Why Why Functional Programming Matters Matters - kornish
http://weblog.raganwald.com/2007/03/why-why-functional-programming-matters.html
======
stcredzero
_Thus, it is possible to make a language “better” by removing features that
are considered harmful, if by doing so it makes programs in the language
better programs._

Pareto and Cost/Benefit! A Type System is just a set of features in the
compiler and other programming tools. Does our field have good data on the
cost-benefit of features in type systems? Granted, this is quite complicated.
Additional type data can enable features, like more kinds of and more reliable
automated refactorings, but it can also incur costs, like slowing down the
writing of new code and the programming tools.

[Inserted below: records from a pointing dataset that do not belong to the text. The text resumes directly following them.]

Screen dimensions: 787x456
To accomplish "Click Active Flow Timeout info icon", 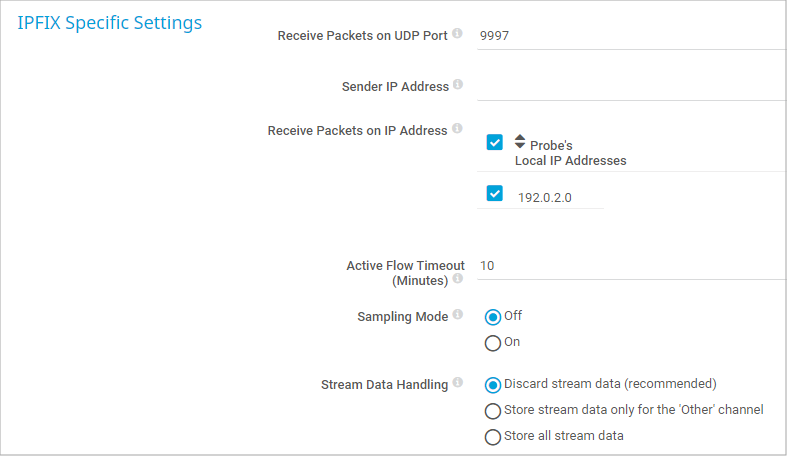I will coord(457,279).
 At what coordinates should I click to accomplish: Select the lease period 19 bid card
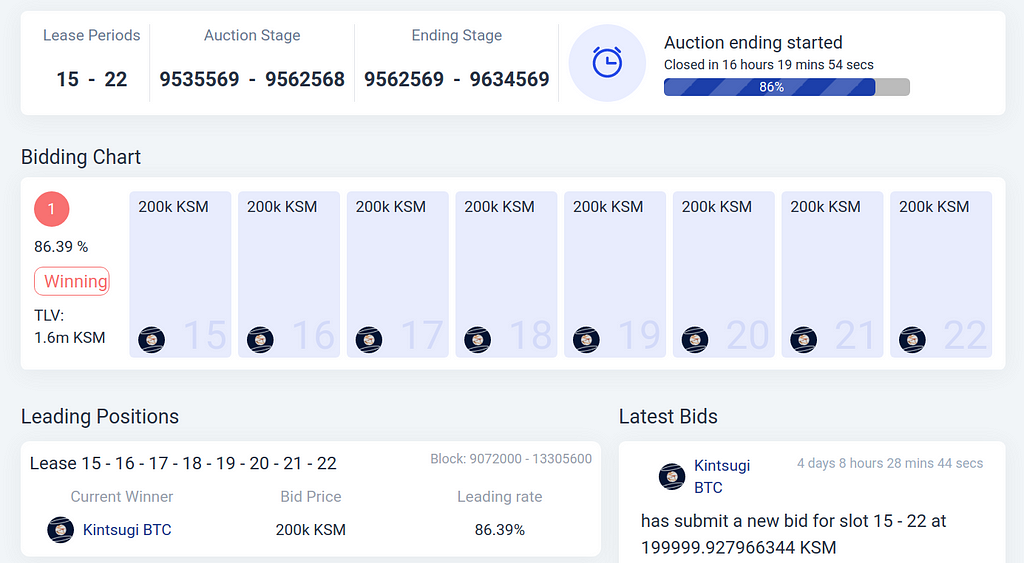[x=614, y=274]
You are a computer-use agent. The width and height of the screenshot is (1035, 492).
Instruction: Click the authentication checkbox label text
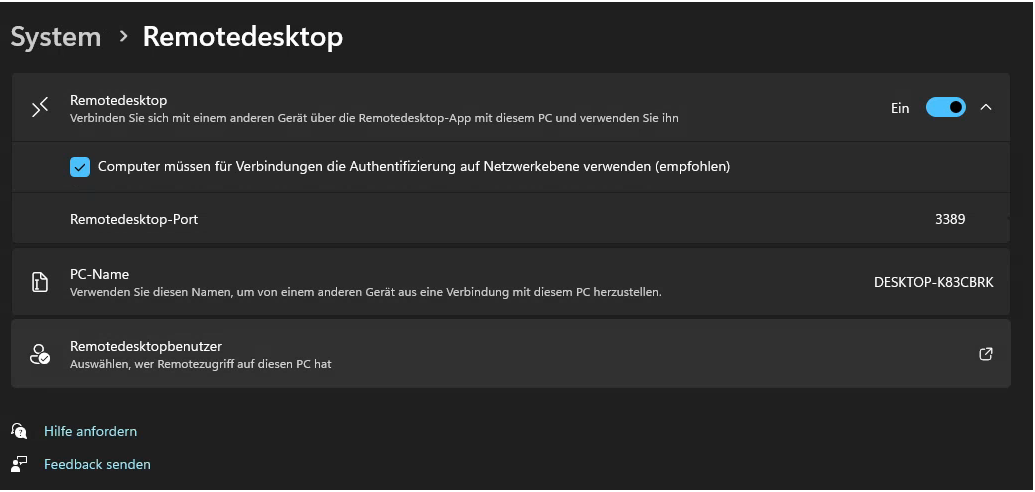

Due to the Pareto principle, I suspect that most of the benefit of both
dynamic language environments and type systems come from a minority of the
features in each. I also suspect that many of the costs vary with context and
time-frame. "Programming in the Large" problems may never, ever apply to
certain projects. Long term maintenance issues may not apply to other
projects.

"Experiments" in programming language design generally seem to be at a
ridiculously large granularity with ridiculously poor experimental design.
(Let's write a new language!) Is it any wonder then, that our "field" is
really "half a field?"

------
Pica_soO
So every "language" basically becomes a "hub" language, with lots of sub-
componenent syntaxes, dedicated to a specific task. Functional programming
would be the future of all "Hub" programming, if it were not for the
performance costs. The "language" a project is written in, boils down to the
percentages one or several of the tools of the swiss-army-knife Hub language
are used- or even subverting (as in replacing) another language. You could
create a sort of functional-programming-tool in assembler - if your project is
performance thirsty. So i guess the next step is to allow architects to limit
certain language features to prevent architectural decay. Templated Packages
that adapt the language percentage of reused Components to the projects needs?

------
bradknowles
I think this is a good blog post, but we might want to modify the subject line
to let people know that this is from 2007.